==== SUPPLIED INFORMATION ====
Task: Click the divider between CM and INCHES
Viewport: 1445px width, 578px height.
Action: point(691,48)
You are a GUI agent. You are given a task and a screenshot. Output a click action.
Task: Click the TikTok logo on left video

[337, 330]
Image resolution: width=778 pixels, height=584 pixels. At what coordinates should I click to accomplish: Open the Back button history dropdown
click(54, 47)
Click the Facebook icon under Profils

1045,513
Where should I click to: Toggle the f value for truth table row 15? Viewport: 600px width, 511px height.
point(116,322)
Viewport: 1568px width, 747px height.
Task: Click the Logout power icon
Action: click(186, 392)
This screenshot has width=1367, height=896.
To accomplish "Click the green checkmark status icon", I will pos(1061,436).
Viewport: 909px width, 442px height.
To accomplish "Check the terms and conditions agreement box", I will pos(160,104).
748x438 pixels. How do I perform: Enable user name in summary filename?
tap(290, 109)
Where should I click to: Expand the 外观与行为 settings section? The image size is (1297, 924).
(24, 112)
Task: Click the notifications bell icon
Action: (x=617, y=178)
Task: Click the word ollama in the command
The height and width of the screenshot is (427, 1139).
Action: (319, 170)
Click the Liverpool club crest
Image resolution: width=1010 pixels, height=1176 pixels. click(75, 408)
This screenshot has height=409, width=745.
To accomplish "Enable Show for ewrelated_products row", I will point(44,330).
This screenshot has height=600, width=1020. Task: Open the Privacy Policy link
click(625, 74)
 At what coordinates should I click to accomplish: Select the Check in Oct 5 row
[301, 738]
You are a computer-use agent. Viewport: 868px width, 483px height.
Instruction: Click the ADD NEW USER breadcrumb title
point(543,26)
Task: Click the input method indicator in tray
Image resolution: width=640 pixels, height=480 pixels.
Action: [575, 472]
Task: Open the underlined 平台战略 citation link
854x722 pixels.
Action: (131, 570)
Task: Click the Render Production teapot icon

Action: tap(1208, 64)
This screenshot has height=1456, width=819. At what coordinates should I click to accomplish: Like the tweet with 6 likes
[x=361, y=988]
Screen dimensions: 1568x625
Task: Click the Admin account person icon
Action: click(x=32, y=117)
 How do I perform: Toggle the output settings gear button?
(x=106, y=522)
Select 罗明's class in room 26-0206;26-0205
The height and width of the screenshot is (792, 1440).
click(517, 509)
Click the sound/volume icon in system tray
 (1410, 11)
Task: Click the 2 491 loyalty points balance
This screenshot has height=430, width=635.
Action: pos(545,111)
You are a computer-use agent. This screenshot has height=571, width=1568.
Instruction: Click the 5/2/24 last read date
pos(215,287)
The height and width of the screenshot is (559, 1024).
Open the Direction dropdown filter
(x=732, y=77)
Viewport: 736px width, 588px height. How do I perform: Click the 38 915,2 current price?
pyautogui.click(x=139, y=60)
====
DESCRIPTION OF THE TASK -> Reply with nothing but the number of lines in the data above that contain "computer".

EXERCISE OUTPUT -> 2